[Start of section]

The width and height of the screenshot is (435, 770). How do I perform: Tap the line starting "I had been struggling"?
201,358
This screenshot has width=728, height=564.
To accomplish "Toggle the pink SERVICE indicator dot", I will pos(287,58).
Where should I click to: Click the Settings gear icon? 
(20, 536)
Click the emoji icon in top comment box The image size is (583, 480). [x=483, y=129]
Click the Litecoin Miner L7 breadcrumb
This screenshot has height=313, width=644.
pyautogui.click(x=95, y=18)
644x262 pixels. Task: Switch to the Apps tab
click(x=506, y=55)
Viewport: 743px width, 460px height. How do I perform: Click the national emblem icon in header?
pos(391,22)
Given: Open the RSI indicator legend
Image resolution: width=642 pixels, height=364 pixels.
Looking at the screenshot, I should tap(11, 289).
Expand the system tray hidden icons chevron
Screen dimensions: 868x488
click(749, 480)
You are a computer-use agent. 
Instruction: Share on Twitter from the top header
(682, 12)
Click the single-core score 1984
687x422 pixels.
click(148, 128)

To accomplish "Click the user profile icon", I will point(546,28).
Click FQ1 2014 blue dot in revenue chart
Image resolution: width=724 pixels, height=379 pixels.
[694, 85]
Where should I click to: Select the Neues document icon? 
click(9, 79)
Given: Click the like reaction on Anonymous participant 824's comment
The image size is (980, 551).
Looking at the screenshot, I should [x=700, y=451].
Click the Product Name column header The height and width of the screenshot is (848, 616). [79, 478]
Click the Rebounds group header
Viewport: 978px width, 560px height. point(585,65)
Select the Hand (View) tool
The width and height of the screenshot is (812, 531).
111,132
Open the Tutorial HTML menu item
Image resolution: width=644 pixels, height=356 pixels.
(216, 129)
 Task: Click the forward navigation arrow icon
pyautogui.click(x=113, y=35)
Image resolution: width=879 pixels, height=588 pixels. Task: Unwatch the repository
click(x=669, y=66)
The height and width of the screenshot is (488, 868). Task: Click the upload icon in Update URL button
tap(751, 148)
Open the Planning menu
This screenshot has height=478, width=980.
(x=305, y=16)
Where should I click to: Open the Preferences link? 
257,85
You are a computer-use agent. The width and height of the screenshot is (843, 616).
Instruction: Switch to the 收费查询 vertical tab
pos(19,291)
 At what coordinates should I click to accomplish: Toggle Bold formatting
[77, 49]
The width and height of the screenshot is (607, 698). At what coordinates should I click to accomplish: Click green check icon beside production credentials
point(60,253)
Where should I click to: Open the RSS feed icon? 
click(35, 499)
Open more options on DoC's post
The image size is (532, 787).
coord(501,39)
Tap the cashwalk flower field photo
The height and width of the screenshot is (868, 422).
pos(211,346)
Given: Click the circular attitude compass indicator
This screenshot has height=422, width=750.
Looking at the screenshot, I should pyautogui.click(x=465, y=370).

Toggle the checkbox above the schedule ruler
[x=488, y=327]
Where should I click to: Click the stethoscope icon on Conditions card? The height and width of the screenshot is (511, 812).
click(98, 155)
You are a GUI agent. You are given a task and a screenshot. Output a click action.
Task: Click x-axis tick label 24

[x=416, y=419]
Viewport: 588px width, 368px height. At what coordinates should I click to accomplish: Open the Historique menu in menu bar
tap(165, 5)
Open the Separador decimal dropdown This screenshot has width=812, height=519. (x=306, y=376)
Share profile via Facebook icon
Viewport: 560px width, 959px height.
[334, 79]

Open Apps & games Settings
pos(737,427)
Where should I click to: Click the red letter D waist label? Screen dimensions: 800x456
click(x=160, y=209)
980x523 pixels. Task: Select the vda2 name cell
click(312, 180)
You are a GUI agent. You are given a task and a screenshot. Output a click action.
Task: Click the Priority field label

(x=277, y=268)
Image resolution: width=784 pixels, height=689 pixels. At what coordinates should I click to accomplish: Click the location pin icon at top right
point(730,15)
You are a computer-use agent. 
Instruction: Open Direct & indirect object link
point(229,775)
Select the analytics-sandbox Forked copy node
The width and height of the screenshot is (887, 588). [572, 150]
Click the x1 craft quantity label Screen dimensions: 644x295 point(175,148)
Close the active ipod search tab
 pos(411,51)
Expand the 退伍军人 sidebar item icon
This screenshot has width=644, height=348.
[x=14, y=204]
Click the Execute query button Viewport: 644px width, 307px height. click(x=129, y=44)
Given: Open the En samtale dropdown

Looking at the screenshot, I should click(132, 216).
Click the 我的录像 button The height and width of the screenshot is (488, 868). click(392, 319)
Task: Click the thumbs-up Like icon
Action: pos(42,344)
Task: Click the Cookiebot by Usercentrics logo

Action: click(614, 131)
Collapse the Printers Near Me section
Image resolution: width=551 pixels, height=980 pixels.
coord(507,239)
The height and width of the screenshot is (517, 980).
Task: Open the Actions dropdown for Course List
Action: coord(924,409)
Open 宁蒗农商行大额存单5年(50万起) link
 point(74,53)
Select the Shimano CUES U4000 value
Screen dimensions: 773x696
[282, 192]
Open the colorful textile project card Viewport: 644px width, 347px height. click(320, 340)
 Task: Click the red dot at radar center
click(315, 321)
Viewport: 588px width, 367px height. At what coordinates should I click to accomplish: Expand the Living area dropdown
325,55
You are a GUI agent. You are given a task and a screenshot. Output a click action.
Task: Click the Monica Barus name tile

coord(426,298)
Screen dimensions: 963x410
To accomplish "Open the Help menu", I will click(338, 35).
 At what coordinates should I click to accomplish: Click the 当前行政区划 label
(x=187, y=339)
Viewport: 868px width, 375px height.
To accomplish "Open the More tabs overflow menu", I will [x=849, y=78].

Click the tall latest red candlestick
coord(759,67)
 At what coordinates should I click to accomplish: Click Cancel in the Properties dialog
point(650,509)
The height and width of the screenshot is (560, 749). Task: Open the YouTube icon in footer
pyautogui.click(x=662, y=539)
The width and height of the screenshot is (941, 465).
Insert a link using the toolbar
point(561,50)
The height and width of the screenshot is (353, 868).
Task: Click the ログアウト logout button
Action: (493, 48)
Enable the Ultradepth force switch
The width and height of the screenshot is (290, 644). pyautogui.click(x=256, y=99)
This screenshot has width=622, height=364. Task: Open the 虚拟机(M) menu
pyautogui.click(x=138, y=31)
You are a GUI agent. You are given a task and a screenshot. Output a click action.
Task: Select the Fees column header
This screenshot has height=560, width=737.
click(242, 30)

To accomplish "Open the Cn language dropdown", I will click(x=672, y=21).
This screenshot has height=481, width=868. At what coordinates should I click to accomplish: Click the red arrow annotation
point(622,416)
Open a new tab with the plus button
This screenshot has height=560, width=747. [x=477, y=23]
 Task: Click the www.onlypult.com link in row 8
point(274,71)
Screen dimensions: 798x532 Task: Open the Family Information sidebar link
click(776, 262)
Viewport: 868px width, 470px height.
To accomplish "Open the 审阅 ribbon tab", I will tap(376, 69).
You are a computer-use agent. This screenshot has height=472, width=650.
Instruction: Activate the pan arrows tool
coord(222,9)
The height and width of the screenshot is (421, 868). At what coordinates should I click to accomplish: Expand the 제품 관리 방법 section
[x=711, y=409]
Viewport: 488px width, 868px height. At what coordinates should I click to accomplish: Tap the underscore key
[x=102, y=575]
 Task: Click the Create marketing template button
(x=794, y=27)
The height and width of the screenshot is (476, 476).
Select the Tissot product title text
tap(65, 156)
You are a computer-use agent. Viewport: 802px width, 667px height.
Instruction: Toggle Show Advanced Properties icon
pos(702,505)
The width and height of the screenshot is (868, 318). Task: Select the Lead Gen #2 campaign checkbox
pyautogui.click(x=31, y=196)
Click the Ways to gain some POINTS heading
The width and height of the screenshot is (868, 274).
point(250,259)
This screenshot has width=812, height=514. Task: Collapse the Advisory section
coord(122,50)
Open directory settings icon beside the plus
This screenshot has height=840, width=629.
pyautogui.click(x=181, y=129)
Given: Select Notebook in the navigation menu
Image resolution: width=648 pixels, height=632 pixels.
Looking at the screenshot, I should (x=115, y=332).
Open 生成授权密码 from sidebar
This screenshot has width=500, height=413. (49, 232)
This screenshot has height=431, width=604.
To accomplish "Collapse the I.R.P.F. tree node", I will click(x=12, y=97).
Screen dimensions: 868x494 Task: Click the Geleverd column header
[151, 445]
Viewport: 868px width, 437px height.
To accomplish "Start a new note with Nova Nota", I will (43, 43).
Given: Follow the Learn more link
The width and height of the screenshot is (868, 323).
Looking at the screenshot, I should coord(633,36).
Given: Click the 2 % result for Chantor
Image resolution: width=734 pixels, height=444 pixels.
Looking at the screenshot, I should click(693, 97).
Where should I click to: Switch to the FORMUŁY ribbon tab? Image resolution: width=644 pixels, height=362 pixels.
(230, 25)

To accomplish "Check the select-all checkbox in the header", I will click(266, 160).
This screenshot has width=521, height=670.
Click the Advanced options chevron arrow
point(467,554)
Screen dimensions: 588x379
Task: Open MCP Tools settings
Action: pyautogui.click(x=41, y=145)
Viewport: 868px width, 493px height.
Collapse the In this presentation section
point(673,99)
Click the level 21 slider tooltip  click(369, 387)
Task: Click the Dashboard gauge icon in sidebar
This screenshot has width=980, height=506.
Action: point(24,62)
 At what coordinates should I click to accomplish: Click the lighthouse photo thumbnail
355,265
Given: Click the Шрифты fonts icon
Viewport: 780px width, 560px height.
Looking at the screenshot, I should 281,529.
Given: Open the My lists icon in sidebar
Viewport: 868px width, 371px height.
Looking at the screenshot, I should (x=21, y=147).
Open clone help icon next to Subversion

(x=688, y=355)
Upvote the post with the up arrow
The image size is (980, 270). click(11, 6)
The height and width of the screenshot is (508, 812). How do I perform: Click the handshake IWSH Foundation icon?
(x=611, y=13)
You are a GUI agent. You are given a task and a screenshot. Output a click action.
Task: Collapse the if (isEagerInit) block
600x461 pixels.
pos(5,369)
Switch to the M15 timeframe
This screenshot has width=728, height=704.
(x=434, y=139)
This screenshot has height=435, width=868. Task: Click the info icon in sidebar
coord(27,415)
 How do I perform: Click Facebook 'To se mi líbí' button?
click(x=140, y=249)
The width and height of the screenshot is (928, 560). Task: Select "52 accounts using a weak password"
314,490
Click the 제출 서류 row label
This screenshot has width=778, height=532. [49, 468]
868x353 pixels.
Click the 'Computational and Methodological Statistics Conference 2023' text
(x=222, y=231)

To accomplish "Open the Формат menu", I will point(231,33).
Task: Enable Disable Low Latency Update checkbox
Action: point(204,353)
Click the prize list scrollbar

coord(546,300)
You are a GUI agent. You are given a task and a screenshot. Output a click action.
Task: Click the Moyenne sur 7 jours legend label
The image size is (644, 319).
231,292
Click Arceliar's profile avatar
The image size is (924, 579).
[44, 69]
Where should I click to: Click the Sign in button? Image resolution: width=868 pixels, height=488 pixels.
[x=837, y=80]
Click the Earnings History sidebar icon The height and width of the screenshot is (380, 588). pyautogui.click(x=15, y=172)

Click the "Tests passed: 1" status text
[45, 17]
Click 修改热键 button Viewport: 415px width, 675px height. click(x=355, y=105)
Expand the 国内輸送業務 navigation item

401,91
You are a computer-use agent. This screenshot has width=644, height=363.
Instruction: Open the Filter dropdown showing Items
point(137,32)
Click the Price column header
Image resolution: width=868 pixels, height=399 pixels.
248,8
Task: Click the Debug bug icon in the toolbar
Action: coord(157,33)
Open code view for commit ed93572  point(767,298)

[End of section]

## REQUIREMENT
Set down again, word for word, the stretch of records from the line with "Click the prize list scrollbar" to the line with "Task: Click the Moyenne", both of those lines included.

## TASK RESULT
Click the prize list scrollbar

coord(546,300)
You are a GUI agent. You are given a task and a screenshot. Output a click action.
Task: Click the Moyenne sur 7 jours legend label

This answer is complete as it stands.